Les manifestations cliniques
Face à ces situations difficiles, chaque sportif réagit de manière différente sur le plan psychologique. Pour la plupart, les réactions ne sont pas différentes de celles qu’on connaît dans la vie de tous les jours. En 2019, le CIO (Comité International Olympique) a réalisé une analyse des connaissances scientifiques sur la prévalence et la forme des troubles mentaux chez les athlètes. La prévalence des troubles du sommeil varie de 49% à 64% , ce qui peut se traduire par de l’anxiété. La prévalence des troubles dépressifs est aussi très variable de 4% à 68% des athlètes.
Pour prévenir ces troubles mentaux, Sébastien Le Garrec insiste sur les signaux qui doivent alerter. On y retrouve par exemple :
• La fatigue anormale
• Les blessures à répétition
• Les troubles du sommeil
• Les variations du poids corporel
• Les pertes de motivation et de confiance en soi
• L'isolement
Ces éléments sont des signaux qu’il faut prendre en compte pour avoir une vision globale de la santé du sportif.
Sébastien LE GARREC - copyright Académie nationale de médecine
Malgré une prise de conscience ces dernières années, il reste certains points d’ombre
Certaines situations à risque d’altération de la santé mentale ont été peu étudiées. C’est le cas des troubles du comportement alimentaire (TCA), qui d’après le CIO, toucheraient moins de 19% des hommes, mais 6% à 45% des femmes sportives, prévalence très variable suivant les types de sports. Les disciplines à composante esthétique, la gymnastique notamment, discipline où faire attention à sa silhouette est important sont à risque de TCA. Les sports à catégorie de poids ainsi que les sports d’endurance sont aussi plus sujets à des TCA.
L'âge aurait aussi un impact sur la prévalence de ces troubles mentaux. Faire attention à la population mineure est primordial, car elle serait plus sensible et aurait moins de ressources pour demander de l’aide.
Comment éviter ces problèmes de santé mentale ?

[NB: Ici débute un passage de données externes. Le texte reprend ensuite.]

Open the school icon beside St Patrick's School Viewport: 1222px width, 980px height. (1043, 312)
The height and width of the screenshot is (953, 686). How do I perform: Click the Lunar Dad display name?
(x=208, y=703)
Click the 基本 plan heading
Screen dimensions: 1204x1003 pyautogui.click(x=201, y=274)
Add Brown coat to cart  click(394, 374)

Tout d’abord, la communication est indispensable. Que ce soit entre les différents professionnels de santé ou avec l’environnement sportif et familial, il faut savoir parler, s’exprimer, et trouver les interlocuteurs. Depuis 2016 un suivi psychologique annuel a été mis en place, intégré dans le programme de SMR (Surveillance Médicale Réglementaire). Cet accompagnement est obligatoire pour tous les athlètes, une fois par an.
Plus récemment en 2021, deux outils d’évaluation de la santé mentale dans le sport ont été créés par la commission médicale et scientifique du CIO, le SMHAT-1 et le SMHRT-1. Le premier sert aux professionnels de santé pour évaluer la santé mentale des sportifs, tandis que le deuxième aide les athlètes eux-mêmes à s’auto-évaluer et leur entourage proche à détecter les signes à risque d'altération de la santé mentale.

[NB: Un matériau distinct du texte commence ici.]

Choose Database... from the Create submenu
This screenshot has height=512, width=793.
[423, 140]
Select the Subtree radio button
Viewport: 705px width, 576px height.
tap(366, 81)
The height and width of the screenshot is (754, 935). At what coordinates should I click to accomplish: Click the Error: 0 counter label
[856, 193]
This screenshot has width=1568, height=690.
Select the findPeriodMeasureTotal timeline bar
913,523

La prise en charge doit être à la fois individualisée et globale. Tout au long de sa carrière, l’athlète doit disposer d’un suivi par un médecin ou un psychologue. Il est essentiel que ce suivi soit fait par un professionnel, car s'il est nécessaire d’appliquer un traitement médicamenteux, il faut respecter les règlementations antidopage, ainsi que surveiller les performances de l’athlète pour s’assurer que le traitement n’a pas d’impact négatif. Les professionnels de santé se doivent (avec l’accord du concerné) de demander l’appui de l’entourage familial. Communiquer avec la famille est important pour mieux prendre en charge les sportifs.
Aujourd’hui plus que jamais, il est essentiel de prendre soin de la santé mentale des athlètes, et ce d’autant plus que ces sportifs sont exposés à la pression et au regard des autres. Malgré une vision encore négative de la consultation psychologique, on constate aujourd’hui une meilleure prise en compte de la santé mentale. Pour continuer dans cette voie, il est indispensable de continuer à informer les athlètes et l’encadrement des sportifs pour prévenir et mettre en place la prise en charge médicale et psychologique la mieux adaptée.